Solve the differential equation $\frac{dy}{dx}=\frac{y+2y^5}{4x+y^4}$

Question

Solve the differential equation $$\frac{dy}{dx}=\frac{y+2y^5}{4x+y^4}$$

My try:

we can write the equation as:

$$\frac{dy}{dx}=\frac{1}{y^3}\frac{\left(1+2y^4\right)}{1+\frac{4x}{y^4}}$$

Multiplying both sides with $\frac{1}{y^5}$ we get:

$$\frac{1}{y^5}\frac{dy}{dx}=\frac{1}{y^8}\frac{y^4(2+\frac{1}{y^4})}{1+\frac{4x}{y^4}}=\frac{1}{y^4}\frac{(2+\frac{1}{y^4})}{1+\frac{4x}{y^4}}$$

Now letting $$\frac{1}{y^4}=t$$ we get

$$\frac{-1}{4}\frac{dt}{dx}=\frac{t^2+2t}{4tx+1}$$

Any way further to convert in to variable separable?

Answer 1

This is an "almost" exact equation.
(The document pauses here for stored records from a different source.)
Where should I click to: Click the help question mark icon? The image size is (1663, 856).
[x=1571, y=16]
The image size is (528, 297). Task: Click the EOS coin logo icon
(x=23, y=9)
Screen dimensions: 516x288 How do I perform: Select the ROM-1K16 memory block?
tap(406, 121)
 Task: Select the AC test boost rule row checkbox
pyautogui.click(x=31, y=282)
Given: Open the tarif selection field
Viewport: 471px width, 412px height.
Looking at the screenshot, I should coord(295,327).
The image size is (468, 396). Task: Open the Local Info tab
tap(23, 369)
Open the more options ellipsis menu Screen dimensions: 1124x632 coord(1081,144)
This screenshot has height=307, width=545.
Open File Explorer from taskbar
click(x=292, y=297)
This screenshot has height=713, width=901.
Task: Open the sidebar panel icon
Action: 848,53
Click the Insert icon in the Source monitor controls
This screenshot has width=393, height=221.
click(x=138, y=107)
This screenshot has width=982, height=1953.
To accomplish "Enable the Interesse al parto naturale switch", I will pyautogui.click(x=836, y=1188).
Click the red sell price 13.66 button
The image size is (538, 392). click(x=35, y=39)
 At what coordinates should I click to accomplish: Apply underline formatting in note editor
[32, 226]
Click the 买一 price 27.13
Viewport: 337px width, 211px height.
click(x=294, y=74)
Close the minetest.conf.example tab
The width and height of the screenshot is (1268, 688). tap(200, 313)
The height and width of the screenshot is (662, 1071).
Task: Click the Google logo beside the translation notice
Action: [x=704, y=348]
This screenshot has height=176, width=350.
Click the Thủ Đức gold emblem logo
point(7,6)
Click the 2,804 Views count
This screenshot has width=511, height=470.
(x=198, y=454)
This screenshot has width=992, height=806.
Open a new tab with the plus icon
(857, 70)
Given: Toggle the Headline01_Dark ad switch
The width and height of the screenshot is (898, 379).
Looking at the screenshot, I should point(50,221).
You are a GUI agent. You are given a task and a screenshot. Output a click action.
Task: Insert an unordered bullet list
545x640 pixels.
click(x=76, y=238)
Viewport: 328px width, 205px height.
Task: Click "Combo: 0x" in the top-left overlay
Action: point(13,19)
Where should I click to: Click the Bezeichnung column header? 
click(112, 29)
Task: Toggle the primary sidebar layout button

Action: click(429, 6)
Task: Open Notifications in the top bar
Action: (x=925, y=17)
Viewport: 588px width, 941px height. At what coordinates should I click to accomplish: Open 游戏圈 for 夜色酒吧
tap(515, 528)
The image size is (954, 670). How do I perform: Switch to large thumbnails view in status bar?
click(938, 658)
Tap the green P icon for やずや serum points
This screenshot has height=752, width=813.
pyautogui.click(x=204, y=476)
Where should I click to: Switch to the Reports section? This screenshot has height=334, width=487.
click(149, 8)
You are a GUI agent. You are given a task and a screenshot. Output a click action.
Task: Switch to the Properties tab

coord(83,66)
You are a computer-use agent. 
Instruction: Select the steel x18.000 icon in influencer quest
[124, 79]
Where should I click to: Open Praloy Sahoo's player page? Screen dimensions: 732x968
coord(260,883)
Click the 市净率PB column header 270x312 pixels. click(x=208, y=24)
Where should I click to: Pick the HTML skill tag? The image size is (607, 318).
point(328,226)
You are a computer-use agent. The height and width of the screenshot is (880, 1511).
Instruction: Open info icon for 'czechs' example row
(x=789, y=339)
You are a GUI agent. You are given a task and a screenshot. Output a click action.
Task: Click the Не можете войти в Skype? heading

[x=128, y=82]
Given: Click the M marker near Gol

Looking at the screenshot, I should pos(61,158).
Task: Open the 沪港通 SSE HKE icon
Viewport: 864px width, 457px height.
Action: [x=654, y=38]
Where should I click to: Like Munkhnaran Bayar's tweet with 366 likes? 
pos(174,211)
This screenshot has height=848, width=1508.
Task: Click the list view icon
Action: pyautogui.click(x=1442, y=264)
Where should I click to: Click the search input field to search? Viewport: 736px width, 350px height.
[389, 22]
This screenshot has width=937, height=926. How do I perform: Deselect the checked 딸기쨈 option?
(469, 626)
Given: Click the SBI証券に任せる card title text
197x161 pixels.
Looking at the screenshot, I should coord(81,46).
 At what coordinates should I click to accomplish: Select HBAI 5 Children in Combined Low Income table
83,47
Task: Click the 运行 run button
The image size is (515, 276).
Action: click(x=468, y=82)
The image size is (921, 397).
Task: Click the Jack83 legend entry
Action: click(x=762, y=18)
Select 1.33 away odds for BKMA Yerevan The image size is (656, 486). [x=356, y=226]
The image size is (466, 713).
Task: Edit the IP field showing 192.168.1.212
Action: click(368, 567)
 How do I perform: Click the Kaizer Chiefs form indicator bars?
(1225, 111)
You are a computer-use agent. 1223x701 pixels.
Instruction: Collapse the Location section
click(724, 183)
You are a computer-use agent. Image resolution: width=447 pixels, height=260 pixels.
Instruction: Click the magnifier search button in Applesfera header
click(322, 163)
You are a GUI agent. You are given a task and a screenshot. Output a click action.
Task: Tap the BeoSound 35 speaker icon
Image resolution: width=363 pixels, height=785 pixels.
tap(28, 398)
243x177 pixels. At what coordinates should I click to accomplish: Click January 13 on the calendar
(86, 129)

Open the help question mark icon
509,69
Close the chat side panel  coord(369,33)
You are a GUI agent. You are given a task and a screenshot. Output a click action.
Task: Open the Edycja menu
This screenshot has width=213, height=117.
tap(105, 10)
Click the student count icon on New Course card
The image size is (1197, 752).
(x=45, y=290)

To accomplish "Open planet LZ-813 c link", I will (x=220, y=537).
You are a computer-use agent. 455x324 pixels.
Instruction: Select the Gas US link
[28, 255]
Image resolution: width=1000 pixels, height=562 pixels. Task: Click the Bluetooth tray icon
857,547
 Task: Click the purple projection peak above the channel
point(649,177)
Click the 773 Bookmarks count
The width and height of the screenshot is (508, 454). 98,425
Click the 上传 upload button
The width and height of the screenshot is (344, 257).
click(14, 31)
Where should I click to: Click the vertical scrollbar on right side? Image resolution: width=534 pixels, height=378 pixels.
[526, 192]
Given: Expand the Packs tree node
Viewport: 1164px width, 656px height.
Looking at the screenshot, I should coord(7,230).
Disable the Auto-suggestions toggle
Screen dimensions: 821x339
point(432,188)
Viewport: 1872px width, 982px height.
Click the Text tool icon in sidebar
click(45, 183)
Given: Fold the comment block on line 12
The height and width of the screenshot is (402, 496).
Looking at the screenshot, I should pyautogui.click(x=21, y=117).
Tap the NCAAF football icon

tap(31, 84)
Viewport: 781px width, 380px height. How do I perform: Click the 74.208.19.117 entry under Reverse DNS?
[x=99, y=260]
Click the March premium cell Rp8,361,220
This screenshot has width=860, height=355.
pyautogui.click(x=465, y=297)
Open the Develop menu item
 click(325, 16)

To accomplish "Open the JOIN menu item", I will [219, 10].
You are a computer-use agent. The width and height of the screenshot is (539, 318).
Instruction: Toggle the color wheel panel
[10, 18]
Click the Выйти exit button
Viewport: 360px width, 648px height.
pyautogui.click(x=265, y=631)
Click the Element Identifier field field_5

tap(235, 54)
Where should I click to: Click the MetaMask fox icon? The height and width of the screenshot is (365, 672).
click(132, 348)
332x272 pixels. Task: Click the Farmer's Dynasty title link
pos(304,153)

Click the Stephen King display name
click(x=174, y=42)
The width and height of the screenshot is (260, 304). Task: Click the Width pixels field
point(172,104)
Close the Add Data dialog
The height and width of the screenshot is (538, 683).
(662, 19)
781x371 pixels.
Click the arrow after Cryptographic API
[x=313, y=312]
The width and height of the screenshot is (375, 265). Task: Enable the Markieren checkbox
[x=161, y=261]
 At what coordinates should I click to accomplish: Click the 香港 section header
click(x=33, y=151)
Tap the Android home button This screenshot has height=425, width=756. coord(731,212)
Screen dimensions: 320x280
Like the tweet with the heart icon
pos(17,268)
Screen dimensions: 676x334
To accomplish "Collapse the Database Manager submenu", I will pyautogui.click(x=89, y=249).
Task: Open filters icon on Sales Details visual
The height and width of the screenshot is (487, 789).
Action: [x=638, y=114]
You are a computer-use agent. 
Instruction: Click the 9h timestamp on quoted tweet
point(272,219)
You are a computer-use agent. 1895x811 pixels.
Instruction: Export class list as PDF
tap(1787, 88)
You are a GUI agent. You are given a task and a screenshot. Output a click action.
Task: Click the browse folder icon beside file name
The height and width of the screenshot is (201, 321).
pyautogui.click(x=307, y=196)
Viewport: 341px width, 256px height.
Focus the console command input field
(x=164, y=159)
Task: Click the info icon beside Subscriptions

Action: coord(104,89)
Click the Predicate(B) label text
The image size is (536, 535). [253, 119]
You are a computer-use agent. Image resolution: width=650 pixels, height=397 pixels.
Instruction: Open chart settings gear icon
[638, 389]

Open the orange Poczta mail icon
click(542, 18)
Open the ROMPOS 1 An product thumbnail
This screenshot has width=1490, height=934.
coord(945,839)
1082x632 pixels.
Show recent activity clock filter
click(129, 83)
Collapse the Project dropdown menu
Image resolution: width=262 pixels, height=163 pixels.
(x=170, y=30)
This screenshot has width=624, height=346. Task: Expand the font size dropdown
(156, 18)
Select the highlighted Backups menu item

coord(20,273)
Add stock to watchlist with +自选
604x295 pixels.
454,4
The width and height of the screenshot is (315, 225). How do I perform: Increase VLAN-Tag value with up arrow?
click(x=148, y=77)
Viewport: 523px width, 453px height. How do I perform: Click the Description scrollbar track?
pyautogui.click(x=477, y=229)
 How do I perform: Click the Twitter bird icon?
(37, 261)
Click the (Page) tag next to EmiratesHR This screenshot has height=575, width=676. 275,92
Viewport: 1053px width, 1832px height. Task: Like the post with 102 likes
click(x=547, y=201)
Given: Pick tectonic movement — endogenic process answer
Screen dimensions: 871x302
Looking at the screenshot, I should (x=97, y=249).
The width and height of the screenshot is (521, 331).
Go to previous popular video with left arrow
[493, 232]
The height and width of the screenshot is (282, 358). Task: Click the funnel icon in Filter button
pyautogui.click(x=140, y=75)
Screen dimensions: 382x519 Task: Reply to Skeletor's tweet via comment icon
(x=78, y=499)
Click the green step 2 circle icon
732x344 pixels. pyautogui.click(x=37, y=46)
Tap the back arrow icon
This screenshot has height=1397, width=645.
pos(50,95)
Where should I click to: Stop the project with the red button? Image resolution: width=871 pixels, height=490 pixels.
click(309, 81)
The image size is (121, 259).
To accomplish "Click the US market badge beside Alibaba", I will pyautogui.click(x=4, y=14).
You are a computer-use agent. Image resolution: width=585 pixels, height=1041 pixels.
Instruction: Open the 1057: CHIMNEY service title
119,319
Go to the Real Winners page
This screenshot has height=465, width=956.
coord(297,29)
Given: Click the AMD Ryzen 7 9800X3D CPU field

Write it in $A(x,y)\text dx + B(x,y)\text dy=0$ form

$$(-y-2y^5)\text dx + (4x+y^4)\text dy = 0$$

Then, look for a function $\mu(y)$ such that

$$ (-y-2y^5)\mu(y)\text dx + (4x+y^4)\mu(y)\text dy = 0 $$

Let $\mu(y) = y^{-5}$. Then, the equation becomes

$$ (-y^{-4}-2)\text dx + (4xy^{-5}+y^{-1})\text dy = 0 \\ \text d\left[ -xy^{-4} - 2x + \log y \right] = 0$$

Integrating, we get

$$ -xy^{-4} - 2x + \log y = C $$

Solving for $x$ gives us

$$ x = \frac{y^4}{2y^4+1}\log(cy) $$

Solving for $y$ in terms of the function $W(z)$ such that $W(z)\exp(W(z)) = W(z\exp(z)) = z$,

$$y = \left( \frac{4x}{W(kx\exp(-8x))} \right)^\frac{1}{4}$$

Answer 2

$$\frac{dy}{dx}=\frac{y+2y^5}{4x+y^4}$$

$$(y+2y^5)\frac{dx}{dy}-4x=y^4$$ Considering the function $x(y)$ this is a first order linear ODE. Solving such kind of ODE is classic. The result is : $$x(y)=\frac{y^4}{2y^4+1}\ln(c\:y)$$ $y(x)$ is the inverse function. It cannot be expressed with a finite number of elementary functions. A closed form requires a special function W(X) the Lambert W function. $$y(x)=\left(\frac{4x}{\text{W}(C\:xe^{-8x})}\right)^{1/4}$$ $C$ is an arbitrary constant, to be determined according to some boundary condition.